This article is based on “The Destruction of German Lutheranism In Swabian Turkey (Tolna, Baranya and Somogy Counties) by Heinrich Keri and translated by
Henry Fischer.

During the deportation to East Germany,
on the night of May 28th, 1948 my sister
Elisabeth gave birth to her son Konrad as
the rolling, packed, sealed  cattle cars moved
across Czechoslovakia into an unknown future.

There are records and short histories of the individual congregations and parishes of the Tolna-Baranya-Somogy  Seniorat (Church District) in the Evangelical Lutheran National Archives in Budapest.   At the request of the Dean of the District these histories were authored by the pastors of the Mother Churches, while in the filial daughter congregations of the Church District they were written by the schoolmaster, and are focused on the period from 1900 to 1950.  It should be further noted during the 1930s the task of writing the histories of the congregations from their beginnings up until 1900 had already been undertaken by the pastors at that time.

These later documents are now of great importance, since they are the only recorded source of information which we have of the destruction of German Lutheranism in the Tolna-Baranya-Somogy Church District as the pastors of the individual congregations experienced and lived it along with their parishioners.  It is remarkable how outspoken the authors are, in light of the political situation in Hungary in 1950, when others were arrested and imprisoned for far less, for giving expression to their moral outrage about the events they are recording and the injustices visited upon the Swabian population.
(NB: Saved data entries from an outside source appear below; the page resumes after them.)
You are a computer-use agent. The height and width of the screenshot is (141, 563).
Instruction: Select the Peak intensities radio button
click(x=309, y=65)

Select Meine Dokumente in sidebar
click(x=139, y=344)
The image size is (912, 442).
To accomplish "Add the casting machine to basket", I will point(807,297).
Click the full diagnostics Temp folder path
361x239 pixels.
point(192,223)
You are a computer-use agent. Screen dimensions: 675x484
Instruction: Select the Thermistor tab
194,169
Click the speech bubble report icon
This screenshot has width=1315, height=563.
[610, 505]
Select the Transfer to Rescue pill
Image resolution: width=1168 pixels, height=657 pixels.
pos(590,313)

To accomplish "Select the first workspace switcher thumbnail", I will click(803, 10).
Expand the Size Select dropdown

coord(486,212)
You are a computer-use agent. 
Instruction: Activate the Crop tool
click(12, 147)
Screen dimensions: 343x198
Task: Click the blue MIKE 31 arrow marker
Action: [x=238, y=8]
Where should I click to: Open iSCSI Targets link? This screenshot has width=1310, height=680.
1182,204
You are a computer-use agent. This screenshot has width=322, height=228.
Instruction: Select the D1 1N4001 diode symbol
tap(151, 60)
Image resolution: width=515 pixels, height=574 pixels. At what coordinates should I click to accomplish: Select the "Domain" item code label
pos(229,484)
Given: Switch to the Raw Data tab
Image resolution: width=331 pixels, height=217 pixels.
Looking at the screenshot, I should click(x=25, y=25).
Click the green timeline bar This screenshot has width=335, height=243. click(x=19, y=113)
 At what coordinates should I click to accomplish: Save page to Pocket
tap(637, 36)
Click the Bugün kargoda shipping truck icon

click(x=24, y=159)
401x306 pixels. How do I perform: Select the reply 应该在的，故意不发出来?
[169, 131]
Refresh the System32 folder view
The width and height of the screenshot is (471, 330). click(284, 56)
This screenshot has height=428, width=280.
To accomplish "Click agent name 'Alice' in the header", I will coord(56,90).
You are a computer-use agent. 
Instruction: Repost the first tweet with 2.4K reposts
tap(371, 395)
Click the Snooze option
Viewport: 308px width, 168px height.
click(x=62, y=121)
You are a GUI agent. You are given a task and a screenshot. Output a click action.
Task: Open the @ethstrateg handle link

(Translator’s Note: The author provides a short history of the beginnings, development and spread of the German Lutheran congregations in Swabian Turkey in the 18th and 19th centuries before addressing the pre-war and war years which is the intent of this translation.)

The Volksbund (The Folk Union)

The Bund, as it was most commonly known by the Swabian villagers sought to recruit them into their movement that was National Socialist in its ideology.  (Translator’s Note:  National Socialist was the source of the term Nazi.)  Their aggressive followers allowed for no compromise and were on the attack in the face of any opposition.  Very often their local village “Fuehrer” or leader was an individual who was not a landowner and was not eligible to become the Richter or hold any other office in the life of the community.  These men set their communities at one another’s throats, which was such a sharp contrast to the two hundred years of village solidarity the Swabians had always known.  It was the beginning of the end.  It is understandable that the pastors opposed National Socialism and the Bund for more than one reason.  Throughout the Seniorat (Church District) not a single Lutheran pastor joined or supported the movement.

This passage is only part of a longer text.